─── ENTRIES PROVIDED ───
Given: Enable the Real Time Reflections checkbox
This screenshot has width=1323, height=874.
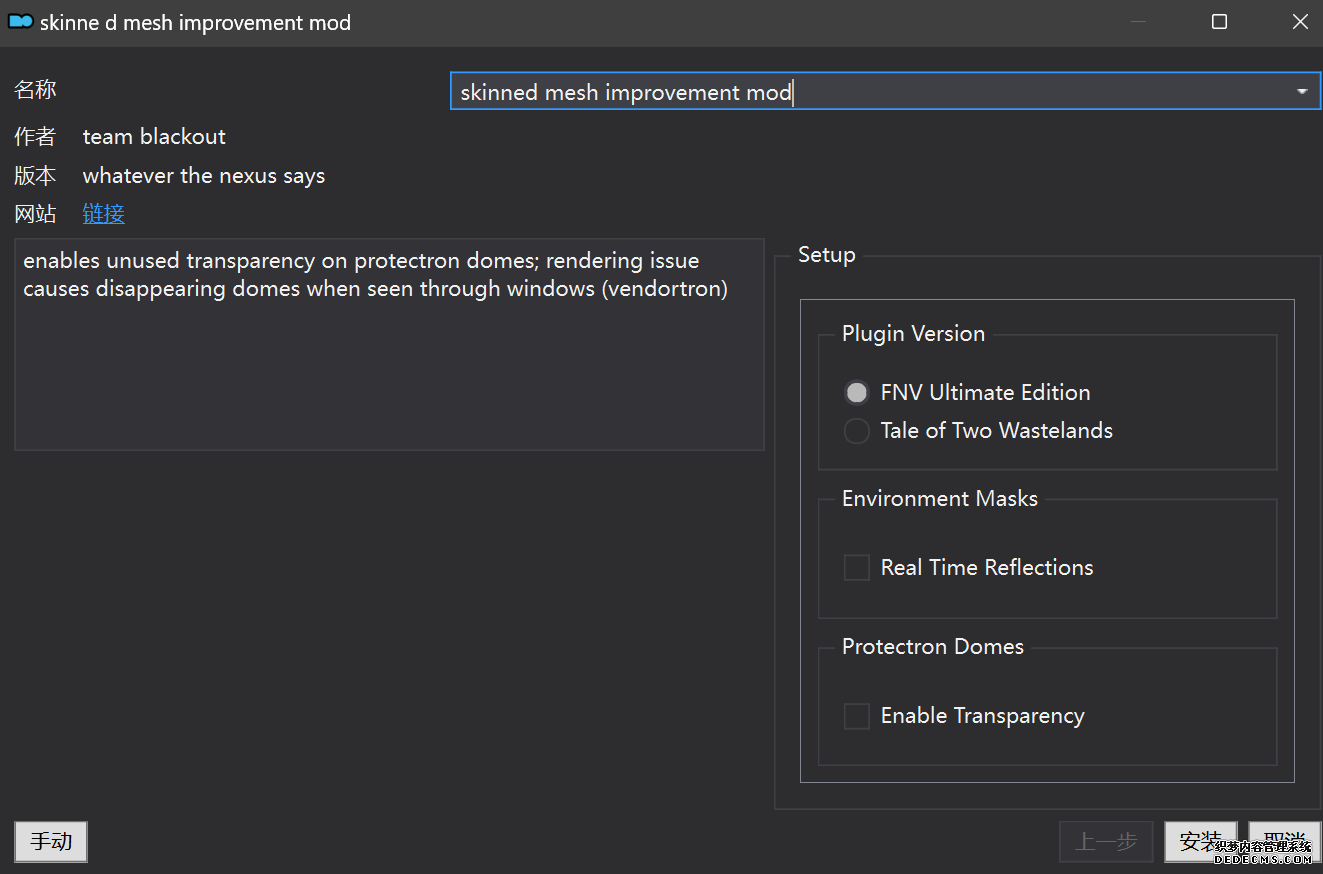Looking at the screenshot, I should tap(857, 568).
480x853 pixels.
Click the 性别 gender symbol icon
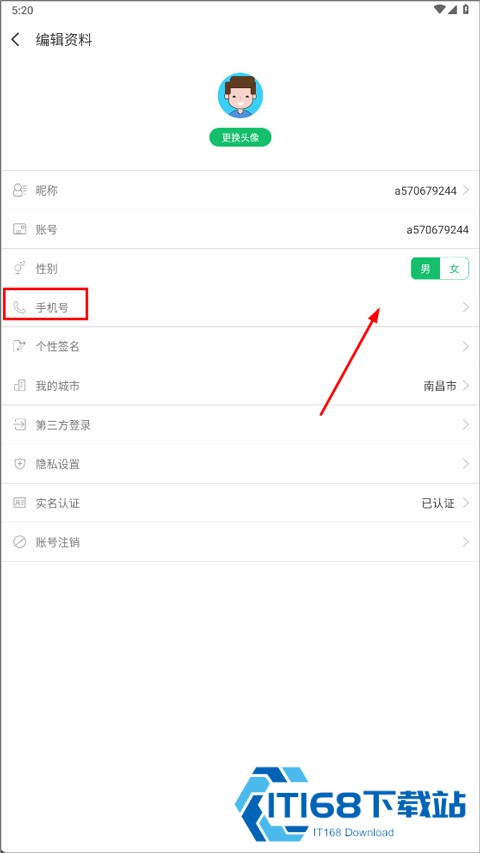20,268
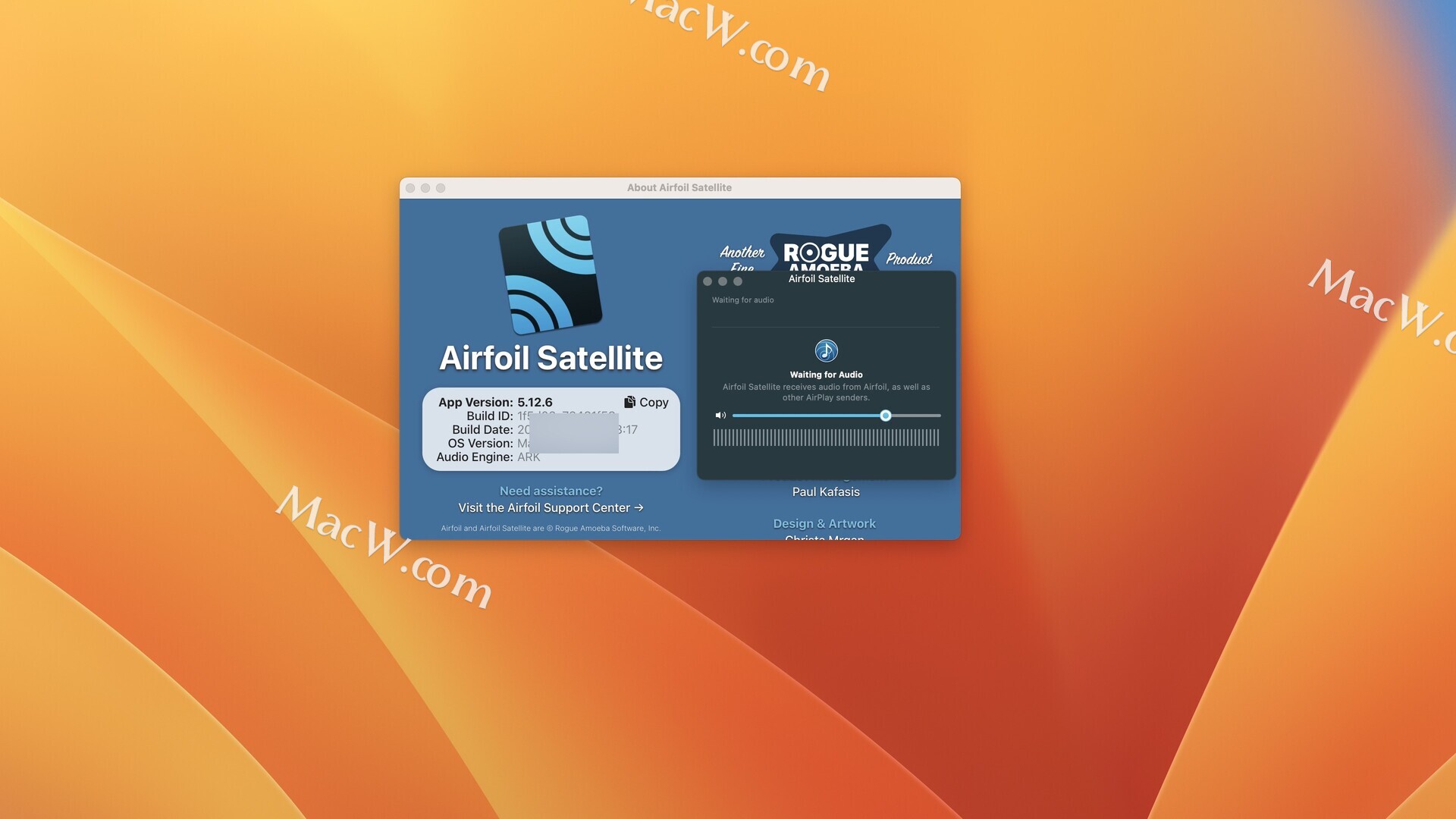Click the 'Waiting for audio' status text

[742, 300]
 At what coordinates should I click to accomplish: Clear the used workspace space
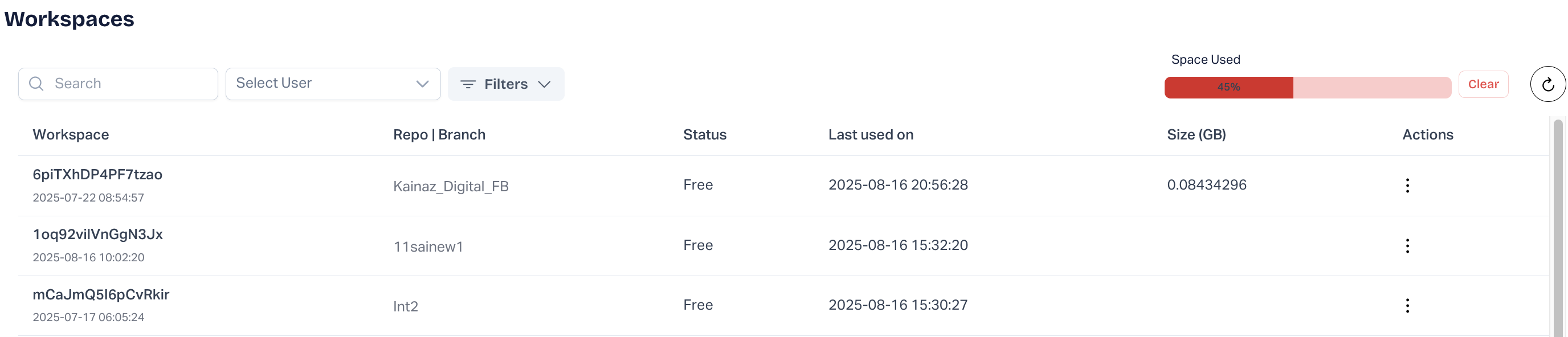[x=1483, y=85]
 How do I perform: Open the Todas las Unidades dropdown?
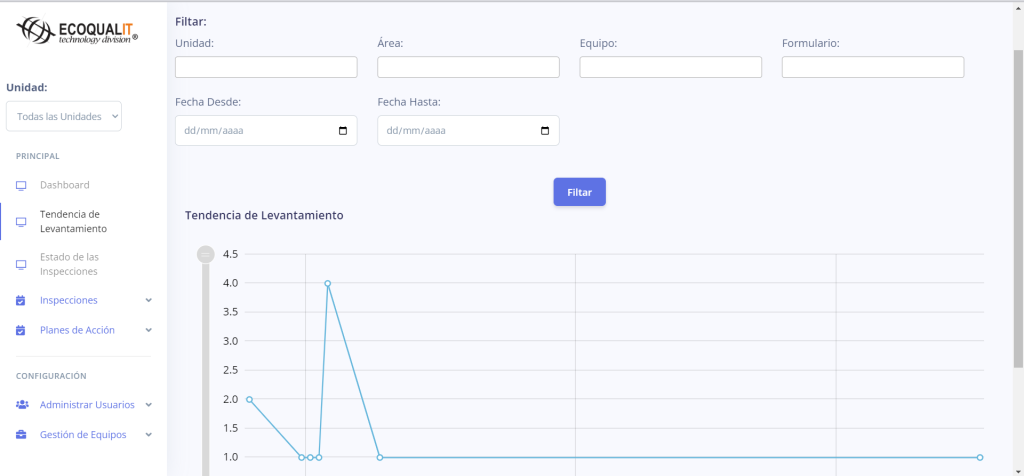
───
• WHAT IS EXPECTED
Rewrite all of the material above with "dropdown" swapped for "menu" and nothing else changed. Leave the pictures out.

• COMPLETE OUTPUT
Given: Enable the Real Time Reflections checkbox
This screenshot has width=1323, height=874.
Looking at the screenshot, I should tap(857, 568).
480x853 pixels.
Click the 性别 gender symbol icon
20,268
Click the 'Waiting for audio' status text

[742, 300]
 At what coordinates should I click to accomplish: Clear the used workspace space
[x=1483, y=85]
 How do I perform: Open the Todas las Unidades menu?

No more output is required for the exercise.